Though by default, these logs are *also* stored locally in the folder /var/logs/ (linked to the Scratch partition, when one exists). This location could also be changed so that logs are all stored on a remote storage location – this could be an NFS share or another shared storage available to the host.
- Configuration: To start off, should you choose to forward the logs to a syslog server, make sure you allow Syslog on the ESXi host firewall. Also make sure no firewalls are blocking the traffic on the communication path between the ESXi host and the Syslog server. Once this has been done, you will need to edit the following advanced properties: Syslog.global.logdir, Syslog.global.logDirUnique & Syslog.global.logHost.

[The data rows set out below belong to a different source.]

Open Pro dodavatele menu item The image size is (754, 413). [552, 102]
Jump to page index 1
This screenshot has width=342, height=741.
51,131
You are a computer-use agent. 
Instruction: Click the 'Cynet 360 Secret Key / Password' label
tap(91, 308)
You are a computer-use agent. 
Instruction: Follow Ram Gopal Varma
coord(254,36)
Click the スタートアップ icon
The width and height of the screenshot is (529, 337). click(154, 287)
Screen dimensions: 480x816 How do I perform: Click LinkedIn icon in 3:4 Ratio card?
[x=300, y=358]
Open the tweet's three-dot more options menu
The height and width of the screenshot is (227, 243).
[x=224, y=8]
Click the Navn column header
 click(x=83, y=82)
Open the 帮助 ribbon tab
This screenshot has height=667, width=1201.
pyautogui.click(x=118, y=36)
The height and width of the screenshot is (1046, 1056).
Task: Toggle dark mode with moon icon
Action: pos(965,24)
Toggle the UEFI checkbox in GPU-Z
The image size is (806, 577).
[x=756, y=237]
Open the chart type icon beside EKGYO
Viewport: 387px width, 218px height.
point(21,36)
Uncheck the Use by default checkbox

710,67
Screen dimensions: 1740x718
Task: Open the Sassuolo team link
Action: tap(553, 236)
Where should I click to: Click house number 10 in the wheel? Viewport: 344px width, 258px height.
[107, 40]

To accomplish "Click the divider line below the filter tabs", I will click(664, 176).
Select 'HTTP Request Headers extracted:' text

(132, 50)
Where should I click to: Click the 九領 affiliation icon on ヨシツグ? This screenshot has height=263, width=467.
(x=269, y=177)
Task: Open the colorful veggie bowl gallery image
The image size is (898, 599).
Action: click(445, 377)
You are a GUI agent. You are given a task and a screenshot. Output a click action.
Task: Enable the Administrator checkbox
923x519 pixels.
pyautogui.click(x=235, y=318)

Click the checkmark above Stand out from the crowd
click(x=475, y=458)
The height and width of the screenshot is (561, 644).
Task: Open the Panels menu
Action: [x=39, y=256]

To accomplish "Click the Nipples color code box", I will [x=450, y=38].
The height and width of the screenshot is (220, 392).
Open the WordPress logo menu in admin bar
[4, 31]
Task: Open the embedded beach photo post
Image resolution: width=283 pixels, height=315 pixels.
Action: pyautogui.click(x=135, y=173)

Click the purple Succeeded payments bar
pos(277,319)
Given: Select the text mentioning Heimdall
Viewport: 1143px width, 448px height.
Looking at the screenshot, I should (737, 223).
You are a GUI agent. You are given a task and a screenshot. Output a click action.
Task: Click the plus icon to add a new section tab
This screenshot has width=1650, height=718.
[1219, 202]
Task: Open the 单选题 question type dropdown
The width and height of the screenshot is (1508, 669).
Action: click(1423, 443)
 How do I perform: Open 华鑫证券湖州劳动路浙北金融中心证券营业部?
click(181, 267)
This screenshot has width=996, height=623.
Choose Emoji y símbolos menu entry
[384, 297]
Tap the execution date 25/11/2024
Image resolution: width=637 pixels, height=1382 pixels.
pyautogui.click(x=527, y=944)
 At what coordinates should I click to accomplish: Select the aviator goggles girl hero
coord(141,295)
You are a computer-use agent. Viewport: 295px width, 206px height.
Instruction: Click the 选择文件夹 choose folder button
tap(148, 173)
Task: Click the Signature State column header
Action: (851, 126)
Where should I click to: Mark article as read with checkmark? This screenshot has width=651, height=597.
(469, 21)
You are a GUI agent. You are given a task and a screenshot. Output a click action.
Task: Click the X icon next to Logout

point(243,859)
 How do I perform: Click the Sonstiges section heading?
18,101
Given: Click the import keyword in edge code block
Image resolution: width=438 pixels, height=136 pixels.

- As a Syslog server, you could use either vSphere Syslog Collector, available on the vCenter installation CD (automatically deployed along with VCSA) or, you could use any other Syslog server implementation available.
- Size: variable
- Automatically Installed when deployed with vCenter Server Appliance (VCSA). It will also be automatically installed when installing vCenter for Windows depending on which installation type you’ve chosen.
- Reboot Required: No
- Best Practices:
- Make sure you do forward your system logs to a Syslog server; really, do not miss that!
- Make sure whichever process/system you are using, you have enough space to store the logs
- Ensure you are using an NTP server on your network – it is very frustrating to look at log messages and not to know when they actually occurred
- Make sure you logs get stored/organized by the source
There are quite a few files where logs are stored. For a full list, please see this VMware article.
My Setup …
In my setup, I have created a folder on the NAS; I have further created two folders: Logs & Scratch and relevant sub-folders matching the host name. As an example, I will find the logs for pESXi-01 host within the <NFS-Share>/Logs/pESXi-01/ subfolder.
I have setup the Core-Dump location to be on one of the local hard-drives on the host.
At last, the system logs are being forwarded to a Windows 2k8 server running Splunk.